By Ulf Bergman
The future status of the trade deal concluded between China and the US a bit over a year ago has been debated, with a new US administration taking over the reins. During the first year of its existence, compliance with it was rather underwhelming with Chinese purchases failing to meet the volumes implied. According to data compiled by the Peterson Institute for International Economics, actual Chinese imports of US goods covered by the deal amounted to 99.9 billion dollars in 2020 versus the 159.0 billion dollars implied by the agreement. The trading in agricultural commodities fared somewhat better than the other segments, with Chinese purchases surging during the second half of the year fuelled to a large extent by the restoration of the decimated swineherd. Still, Chinese imports of agricultural commodities fell well short of their targets with only 64 per cent of the committed 36.6 billion dollars.
In recent days, members of the incoming Biden administration have pledged a continued hawkish approach to the trade relations with China during congressional hearings. The new US trade representative, Katherine Tai, has also stated that China must live up to its obligations under the Phase One agreement during her recent confirmation hearing. Hence, any immediate changes in American attitudes towards the trade deal, or to trade policy in general, look very unlikely.
The start of the year has continued broadly in line with last year, with US agricultural exports to China continuing to do relatively better than energy and manufacturing exports. In January, the US exported 3.9 billion dollars worth of agricultural products to China, which is 82 per cent of the target. At the same time, US exports of manufactured goods and energy commodities to China languished at 50 and 66 per cent of targets respectively.

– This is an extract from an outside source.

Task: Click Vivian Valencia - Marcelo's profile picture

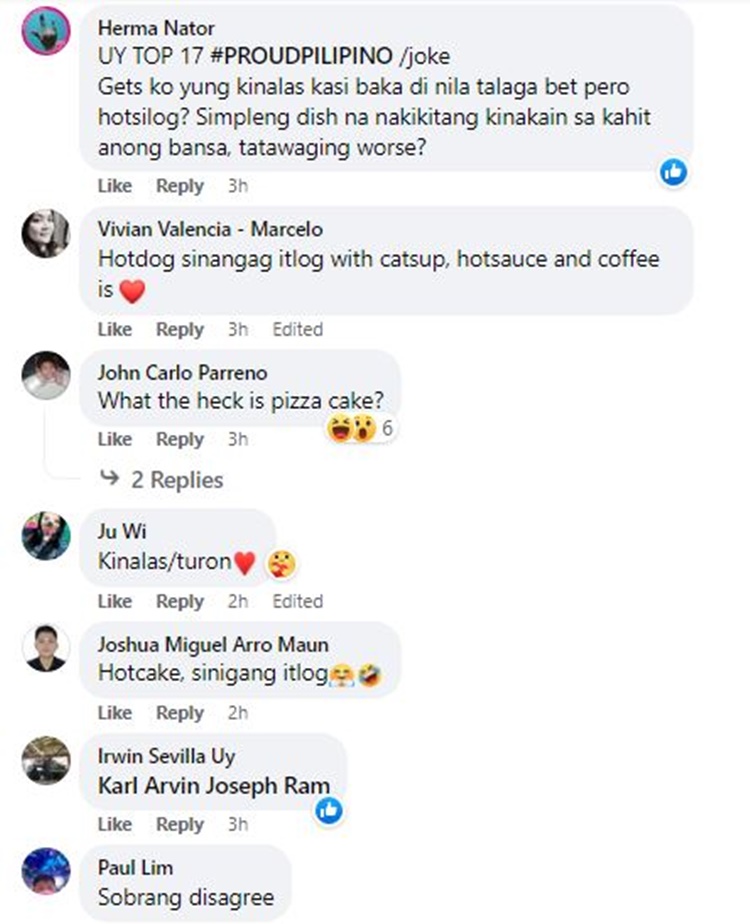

Under the terms of the agreement, US exports of covered products to China should reach a target of 193 billion dollars by the end of this year, which is an increase of 34 billion dollars on last year’s objective. For the agricultural exports, the target has risen to 40 billion dollars this year, an increase of around twenty per cent. The continued commitment by the US administration to rebalance the trade flow with China and a widely expected multi-lateral approach by President Biden, involving the country’s traditional allies, is likely to keep the pressure on China to boost its imports from the US.
A continued strong Chinese demand for US agricultural commodities, with soybeans being the dominant one, will keep prices high in the US, as inventories are dwindling. The delayed Brazilian soybean harvest is also supporting the current multi-year highs. If Chinese purchases will match the ambitious targets of the Phase One agreement for 2021 remains to be seen, but political pressure is likely to see Chinese demand remaining strong and adding to the continued strength of the agricultural markets.
A continued commitment to the Phase One deal by the Biden administration is additional good news for dry bulk shipping. The rising demand for tonnage to ship American grains to China will be contributing to an already positive outlook on the back of the recovering global economy. The continued strength of the container shipping segment also keeps pushing agricultural exports to the dry bulk sector, as shippers reject agricultural cargoes from the US in their hurry to reposition empty containers to China to benefit from the high freight rates. Reports that 24 US Senators have asked the Federal Maritime Commission to investigate the situation are unlikely to change much, as the current shortage of available containers is likely to continue for some time and freight rates remaining high as a result.